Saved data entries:
***

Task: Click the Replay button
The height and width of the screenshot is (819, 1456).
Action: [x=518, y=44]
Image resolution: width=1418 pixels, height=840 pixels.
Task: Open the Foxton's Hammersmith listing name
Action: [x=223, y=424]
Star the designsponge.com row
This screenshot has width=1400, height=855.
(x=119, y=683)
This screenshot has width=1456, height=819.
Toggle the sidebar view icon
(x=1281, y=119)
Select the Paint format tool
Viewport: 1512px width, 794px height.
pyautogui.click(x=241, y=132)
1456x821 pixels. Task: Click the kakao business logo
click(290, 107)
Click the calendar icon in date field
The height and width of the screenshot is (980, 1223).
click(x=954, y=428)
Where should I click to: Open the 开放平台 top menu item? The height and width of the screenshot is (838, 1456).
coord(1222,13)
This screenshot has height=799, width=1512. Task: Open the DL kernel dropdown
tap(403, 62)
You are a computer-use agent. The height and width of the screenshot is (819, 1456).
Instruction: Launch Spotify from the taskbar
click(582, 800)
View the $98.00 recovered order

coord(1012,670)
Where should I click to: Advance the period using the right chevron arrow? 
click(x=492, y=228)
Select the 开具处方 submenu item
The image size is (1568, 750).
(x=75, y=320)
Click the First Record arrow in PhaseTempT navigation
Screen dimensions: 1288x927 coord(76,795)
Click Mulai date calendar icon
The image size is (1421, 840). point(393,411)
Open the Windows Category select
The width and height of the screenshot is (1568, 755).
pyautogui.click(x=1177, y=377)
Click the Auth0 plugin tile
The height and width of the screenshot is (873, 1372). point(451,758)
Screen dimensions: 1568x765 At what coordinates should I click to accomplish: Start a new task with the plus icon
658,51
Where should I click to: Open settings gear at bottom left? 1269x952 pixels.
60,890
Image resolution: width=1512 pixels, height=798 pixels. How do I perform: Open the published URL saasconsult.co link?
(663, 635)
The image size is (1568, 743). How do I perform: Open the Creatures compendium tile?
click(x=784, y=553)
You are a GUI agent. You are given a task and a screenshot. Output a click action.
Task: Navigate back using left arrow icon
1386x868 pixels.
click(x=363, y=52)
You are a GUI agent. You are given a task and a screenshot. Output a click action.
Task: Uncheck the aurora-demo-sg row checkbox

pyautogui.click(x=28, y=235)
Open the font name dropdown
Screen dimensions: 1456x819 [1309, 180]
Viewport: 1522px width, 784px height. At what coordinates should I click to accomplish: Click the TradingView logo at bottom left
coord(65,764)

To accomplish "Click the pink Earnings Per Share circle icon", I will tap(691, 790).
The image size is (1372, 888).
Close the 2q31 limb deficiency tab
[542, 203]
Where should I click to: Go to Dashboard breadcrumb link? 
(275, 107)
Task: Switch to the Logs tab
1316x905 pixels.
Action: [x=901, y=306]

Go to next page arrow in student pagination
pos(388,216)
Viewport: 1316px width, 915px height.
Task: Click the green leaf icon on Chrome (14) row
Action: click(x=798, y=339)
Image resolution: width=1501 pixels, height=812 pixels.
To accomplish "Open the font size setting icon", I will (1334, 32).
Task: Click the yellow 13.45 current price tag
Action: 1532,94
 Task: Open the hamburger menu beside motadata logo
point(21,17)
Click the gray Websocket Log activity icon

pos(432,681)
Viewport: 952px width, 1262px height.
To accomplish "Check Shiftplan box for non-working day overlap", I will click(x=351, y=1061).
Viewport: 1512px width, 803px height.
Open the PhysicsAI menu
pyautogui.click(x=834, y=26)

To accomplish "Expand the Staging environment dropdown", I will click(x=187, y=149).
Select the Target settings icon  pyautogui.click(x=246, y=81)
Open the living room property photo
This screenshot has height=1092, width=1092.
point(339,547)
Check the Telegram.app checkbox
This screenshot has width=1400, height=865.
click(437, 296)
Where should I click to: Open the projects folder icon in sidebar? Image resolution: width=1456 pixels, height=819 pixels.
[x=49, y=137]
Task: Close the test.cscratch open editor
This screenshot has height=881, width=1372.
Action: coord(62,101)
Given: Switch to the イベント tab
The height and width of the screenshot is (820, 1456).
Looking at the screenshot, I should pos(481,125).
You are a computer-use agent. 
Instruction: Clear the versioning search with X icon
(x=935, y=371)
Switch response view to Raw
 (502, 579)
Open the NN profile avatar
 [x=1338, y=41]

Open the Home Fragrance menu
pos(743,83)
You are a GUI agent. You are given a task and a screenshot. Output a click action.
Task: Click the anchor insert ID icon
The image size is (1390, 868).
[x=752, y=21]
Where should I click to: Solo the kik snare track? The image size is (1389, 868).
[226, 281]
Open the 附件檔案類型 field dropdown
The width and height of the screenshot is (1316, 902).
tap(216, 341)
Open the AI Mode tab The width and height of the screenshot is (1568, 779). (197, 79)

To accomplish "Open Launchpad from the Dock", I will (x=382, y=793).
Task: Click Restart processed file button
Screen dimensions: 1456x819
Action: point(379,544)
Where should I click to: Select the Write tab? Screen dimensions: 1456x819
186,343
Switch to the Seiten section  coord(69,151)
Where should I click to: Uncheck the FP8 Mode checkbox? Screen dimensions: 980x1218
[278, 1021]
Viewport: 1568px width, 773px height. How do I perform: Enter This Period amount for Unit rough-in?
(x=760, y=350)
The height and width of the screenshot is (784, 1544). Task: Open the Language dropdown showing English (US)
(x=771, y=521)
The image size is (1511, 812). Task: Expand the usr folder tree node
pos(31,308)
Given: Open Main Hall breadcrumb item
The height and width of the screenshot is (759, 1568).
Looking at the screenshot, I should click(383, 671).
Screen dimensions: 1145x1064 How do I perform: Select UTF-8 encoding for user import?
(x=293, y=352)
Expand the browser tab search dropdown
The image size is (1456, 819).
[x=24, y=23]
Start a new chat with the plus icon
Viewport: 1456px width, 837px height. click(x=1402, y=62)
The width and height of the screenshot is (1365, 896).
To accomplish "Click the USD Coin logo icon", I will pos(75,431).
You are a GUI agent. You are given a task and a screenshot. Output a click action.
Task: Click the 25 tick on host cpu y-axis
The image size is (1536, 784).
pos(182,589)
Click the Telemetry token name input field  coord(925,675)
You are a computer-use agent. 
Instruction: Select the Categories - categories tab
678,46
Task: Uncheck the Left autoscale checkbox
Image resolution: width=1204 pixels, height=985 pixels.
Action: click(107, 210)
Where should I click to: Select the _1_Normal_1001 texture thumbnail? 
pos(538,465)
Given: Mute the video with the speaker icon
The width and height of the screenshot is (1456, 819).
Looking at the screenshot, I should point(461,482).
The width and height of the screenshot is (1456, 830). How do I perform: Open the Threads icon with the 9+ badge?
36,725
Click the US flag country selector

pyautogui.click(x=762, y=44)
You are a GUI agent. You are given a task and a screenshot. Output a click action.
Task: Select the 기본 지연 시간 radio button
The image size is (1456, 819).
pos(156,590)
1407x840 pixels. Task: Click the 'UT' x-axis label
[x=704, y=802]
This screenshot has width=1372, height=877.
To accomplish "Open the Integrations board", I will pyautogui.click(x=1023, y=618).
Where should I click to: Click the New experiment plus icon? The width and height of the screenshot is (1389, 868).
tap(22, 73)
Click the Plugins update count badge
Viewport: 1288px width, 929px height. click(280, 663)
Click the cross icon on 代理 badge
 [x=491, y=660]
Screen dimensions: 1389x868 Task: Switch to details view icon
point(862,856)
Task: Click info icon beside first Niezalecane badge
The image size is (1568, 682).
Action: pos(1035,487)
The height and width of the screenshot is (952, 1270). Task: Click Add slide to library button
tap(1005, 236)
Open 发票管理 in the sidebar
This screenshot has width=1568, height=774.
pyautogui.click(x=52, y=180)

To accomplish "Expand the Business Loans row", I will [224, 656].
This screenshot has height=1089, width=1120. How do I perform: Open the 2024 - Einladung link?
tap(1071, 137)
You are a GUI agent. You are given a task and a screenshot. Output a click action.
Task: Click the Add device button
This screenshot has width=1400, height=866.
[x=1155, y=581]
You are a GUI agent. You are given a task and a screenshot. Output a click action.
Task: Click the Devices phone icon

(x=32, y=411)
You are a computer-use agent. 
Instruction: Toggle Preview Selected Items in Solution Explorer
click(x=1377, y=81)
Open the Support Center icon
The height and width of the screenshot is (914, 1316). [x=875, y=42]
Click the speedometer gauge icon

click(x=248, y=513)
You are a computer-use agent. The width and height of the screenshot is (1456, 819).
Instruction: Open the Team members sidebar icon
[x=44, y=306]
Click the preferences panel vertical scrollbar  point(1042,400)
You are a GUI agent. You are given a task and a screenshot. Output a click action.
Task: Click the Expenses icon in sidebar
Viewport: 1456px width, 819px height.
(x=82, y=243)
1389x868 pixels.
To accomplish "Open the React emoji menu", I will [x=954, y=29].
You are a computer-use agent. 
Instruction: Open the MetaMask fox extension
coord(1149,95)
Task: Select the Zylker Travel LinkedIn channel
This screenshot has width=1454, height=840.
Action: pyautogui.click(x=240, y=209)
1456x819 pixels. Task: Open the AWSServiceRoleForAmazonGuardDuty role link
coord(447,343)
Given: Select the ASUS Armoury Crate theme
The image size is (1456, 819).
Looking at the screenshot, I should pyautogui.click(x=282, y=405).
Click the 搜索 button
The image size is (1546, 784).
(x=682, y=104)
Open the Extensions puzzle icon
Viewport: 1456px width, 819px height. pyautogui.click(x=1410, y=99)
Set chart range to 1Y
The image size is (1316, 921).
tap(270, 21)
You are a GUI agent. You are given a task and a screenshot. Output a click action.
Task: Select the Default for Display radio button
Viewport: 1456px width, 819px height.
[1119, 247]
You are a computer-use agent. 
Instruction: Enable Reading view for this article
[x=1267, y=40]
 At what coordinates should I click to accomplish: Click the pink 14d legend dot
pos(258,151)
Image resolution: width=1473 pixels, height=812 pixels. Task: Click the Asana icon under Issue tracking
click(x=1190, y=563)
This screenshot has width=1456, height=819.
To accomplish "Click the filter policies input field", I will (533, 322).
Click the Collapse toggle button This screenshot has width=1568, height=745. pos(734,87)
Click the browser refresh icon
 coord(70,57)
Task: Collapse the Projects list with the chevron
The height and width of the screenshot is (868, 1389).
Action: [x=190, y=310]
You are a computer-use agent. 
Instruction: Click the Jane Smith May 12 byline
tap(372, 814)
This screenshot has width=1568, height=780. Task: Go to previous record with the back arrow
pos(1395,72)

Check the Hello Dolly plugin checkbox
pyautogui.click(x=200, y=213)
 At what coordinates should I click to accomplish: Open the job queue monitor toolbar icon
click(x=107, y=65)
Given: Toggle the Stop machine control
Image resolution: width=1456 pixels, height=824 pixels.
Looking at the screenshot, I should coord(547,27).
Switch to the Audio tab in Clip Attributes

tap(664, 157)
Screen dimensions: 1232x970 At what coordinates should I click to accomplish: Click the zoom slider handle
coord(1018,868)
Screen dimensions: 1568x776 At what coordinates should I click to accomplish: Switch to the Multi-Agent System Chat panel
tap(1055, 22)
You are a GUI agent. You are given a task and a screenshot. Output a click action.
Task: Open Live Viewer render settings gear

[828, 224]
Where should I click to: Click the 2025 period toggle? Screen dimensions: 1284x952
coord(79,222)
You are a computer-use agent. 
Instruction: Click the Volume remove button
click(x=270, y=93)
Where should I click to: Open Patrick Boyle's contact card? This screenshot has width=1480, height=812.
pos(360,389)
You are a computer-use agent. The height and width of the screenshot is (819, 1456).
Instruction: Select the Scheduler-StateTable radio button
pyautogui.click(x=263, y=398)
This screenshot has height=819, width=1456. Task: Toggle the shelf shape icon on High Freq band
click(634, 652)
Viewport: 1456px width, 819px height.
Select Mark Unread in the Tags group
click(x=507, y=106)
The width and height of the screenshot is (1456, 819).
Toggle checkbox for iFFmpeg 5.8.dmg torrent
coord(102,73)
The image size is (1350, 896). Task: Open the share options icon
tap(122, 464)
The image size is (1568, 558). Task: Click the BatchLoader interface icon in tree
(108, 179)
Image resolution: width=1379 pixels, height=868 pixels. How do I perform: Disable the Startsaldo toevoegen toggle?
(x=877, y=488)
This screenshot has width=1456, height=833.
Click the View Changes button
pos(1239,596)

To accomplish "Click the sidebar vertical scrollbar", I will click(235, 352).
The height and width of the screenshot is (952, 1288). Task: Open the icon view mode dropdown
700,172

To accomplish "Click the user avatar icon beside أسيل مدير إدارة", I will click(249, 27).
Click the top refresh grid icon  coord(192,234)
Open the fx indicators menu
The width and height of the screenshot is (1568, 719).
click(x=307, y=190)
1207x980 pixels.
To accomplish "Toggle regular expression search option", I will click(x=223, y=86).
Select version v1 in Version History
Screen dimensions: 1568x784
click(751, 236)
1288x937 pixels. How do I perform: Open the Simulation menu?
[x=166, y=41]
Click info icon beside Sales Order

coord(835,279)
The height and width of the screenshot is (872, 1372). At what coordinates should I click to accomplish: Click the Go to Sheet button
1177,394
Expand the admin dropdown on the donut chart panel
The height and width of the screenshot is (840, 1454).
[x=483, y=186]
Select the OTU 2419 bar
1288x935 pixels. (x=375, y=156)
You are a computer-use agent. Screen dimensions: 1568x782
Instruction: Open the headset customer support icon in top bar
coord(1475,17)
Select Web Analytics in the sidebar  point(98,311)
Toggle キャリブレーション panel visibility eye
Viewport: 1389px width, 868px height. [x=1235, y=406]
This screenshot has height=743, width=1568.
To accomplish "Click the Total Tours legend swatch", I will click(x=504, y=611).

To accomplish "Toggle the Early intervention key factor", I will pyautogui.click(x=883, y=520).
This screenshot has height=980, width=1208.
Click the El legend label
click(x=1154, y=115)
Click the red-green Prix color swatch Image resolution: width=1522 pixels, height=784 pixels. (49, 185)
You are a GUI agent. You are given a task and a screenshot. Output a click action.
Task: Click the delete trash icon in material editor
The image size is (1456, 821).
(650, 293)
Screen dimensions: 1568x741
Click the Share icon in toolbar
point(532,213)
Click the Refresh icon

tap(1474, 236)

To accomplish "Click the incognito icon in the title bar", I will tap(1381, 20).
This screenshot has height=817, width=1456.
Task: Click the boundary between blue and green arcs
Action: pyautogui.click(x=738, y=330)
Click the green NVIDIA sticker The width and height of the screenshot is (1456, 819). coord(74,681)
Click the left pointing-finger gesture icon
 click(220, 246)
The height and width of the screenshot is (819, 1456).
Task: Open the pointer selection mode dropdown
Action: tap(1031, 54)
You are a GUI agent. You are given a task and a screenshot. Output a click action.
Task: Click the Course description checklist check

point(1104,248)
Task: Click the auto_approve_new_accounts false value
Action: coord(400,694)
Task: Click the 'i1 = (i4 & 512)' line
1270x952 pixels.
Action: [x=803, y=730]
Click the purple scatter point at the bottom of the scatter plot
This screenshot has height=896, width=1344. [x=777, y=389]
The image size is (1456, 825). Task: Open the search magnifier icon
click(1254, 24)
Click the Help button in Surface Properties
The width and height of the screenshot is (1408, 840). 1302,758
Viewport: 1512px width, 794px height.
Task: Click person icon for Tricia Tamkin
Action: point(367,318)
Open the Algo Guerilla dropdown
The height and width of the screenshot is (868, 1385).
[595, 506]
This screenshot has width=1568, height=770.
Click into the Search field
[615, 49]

***

● Work request: For each line above that carries the word "vertical", copy it out.

● Exercise solution:
Click the preferences panel vertical scrollbar  point(1042,400)
To accomplish "Click the sidebar vertical scrollbar", I will click(235, 352).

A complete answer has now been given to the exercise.